_本文抜粋_
□ □ □
成敗(Say Bye)

殺していけないときもある

浜の真砂は尽きるとも 尽きぬ恨みの数々を 晴らす仕事の裏稼業 へへっ お釈迦様でも気がつくめぇ(必殺仕事人III)

小学生の頃から必殺シリーズが大好きだった。時代劇にありがちな勧善懲悪ではないストーリー、政治と財界の癒着や腐敗、それぞれ影を抱えて生きる登場人物、暗殺シーンに流れる勇ましい音楽。TVスペシャルも見逃さず、サウンドトラックを揃えて毎晩のように聴き、友人と好きな殺し屋を語り合った。主人公の中村主水(藤田まこと)はもちろんのこと、三味線屋の勇次(中条きよし)、飾り職人の秀(三田村邦彦)、鍛冶屋の政(村上弘明)など、キャストも魅力的である。

だから『ラブレター』のカナイ製作所から昨年発売された新作が、必殺ものだと知って飛びつかないはずがなかった。プレイヤーは「成敗人」となって、協力して悪党を倒す。

成敗

はじめにプレイヤー人数の悪党が場に並べられ、そのわきに「状況カード」が裏向きに並ぶ。これが成敗すべき憎き悪党である。最終的には成敗人が1人ずつ悪党を受け持って戦い、基本的には相打ちにならないで倒せば、成敗は成功となる。

ゲームは、悪党の状況を調べると共に、成敗人を強化し、誰がどの悪党を担当するか決めていくという流れである。手札には「支度カード」というものがあり、これを自分の前に出してアクションを行う。1人の悪党の状況カードを全部見る「聞き込み」、表になった状況カードを捨てる「対策」、攻撃力を上げる「特訓」(思い出すなー、鍛冶屋の政が汗だくで懸垂しているシーンとか)など。カードを裏にして出すことで、各成敗人の特殊能力を使うこともできる。

悪党のわきに並んでいる状況カードは、悪党のステータスを変化させる。攻撃力と体力を上げる「用心棒」、状況カードを増やす「金の力」、成敗人の力を減らす「待ち伏せ」など、成敗人にとって不利になるものがほとんどで、多いほど対策も難しくなる。協力ゲームだが、こっそり見た状況カードや、手札の内容をしゃべってはいけないというルールがある。「あいつは強い。お前はこっちに行け」「こっちも今の私では無理です、先生!」といったヒントだけで担当を決めなければならない。
□ □ □
_保存エントリ_
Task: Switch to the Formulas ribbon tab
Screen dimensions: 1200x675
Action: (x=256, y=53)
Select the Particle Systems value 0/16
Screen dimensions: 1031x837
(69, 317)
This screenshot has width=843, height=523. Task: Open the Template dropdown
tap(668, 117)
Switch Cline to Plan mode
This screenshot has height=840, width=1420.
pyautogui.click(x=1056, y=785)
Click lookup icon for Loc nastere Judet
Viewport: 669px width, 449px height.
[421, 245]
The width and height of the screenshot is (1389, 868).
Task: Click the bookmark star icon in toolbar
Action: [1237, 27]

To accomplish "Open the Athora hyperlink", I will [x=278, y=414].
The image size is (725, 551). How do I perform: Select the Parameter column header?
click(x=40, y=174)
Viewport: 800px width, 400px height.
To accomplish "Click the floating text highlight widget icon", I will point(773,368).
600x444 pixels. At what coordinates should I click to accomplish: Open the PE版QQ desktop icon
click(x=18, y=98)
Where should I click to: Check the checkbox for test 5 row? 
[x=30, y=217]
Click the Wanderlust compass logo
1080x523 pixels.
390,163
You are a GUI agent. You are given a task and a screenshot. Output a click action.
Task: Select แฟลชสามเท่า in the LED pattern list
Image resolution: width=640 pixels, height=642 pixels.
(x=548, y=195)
□ □ □
_出題内容 A_
『成敗』の紹介文において、必殺シリーズの魅力的なキャストとして挙げられている登場人物を、演じる俳優名とともにすべて列挙してください。
_出題内容 B_
『成敗』の紹介文を、最後の文に続けて書き進めてください。
エントリを参照する必要はありません。

_解答例 A_
中村主水(藤田まこと)、三味線屋の勇次(中条きよし)、飾り職人の秀(三田村邦彦)、鍛冶屋の政(村上弘明)

_解答例 B_
厄介ながら味わいがあるなあと思う状況カードが「病の伴侶」。このカードがある悪党は、殺してはいけない。かといって、殺されてもいけない。どちらも生き残るように調整して向かわなければならない。

支度カードに書いてある数字は時間を表し、合計で10になるまでしか出せない。もう出せなくなったら、悪党を1人選んで、その担当となる。こうして全員が担当を決めたら、いよいよ戦闘。成敗人と悪党の1組ずつ、スピードの早い順に一撃ずつ攻撃して、勝敗を決める。成敗人が全員生き残って、成敗が成功すれば全員の勝利。1人でも負ければ敗北だ。

最初に聞き込みした越後屋が、実は病の伴侶がいることが分かる。しかし攻撃力が高く、生き残るのは容易でなさそう。滝本道元を見たtomokさんこと源斎のじいさんも頭を抱えている(後で分かるが、攻撃力と体力が急激に上がる「妖刀」をもっていた)。神尾さんから攻撃力∞(先手になれば必勝)の「必殺」カードを送られたtomokさん、神尾さんが無理だという青柳宗重にアタック。こいつは何とか倒して、私も法海という坊主(汗)を倒したが、神尾さんが滝本を倒せず、鴉さんも越後屋にもやられて敗北。難易度はデフォルトで難しめらしいが、簡単に成功してしまっては面白くないだろう。再戦希望。

支度カードを出すたび、状況カードが明らかになるたびに、成敗人と悪党のストーリーができあがっていくのが面白い。それはまるで、自分自身で時代劇を演じているかのようである。

成敗
カナイセイジ/カナイ製作所(2012年)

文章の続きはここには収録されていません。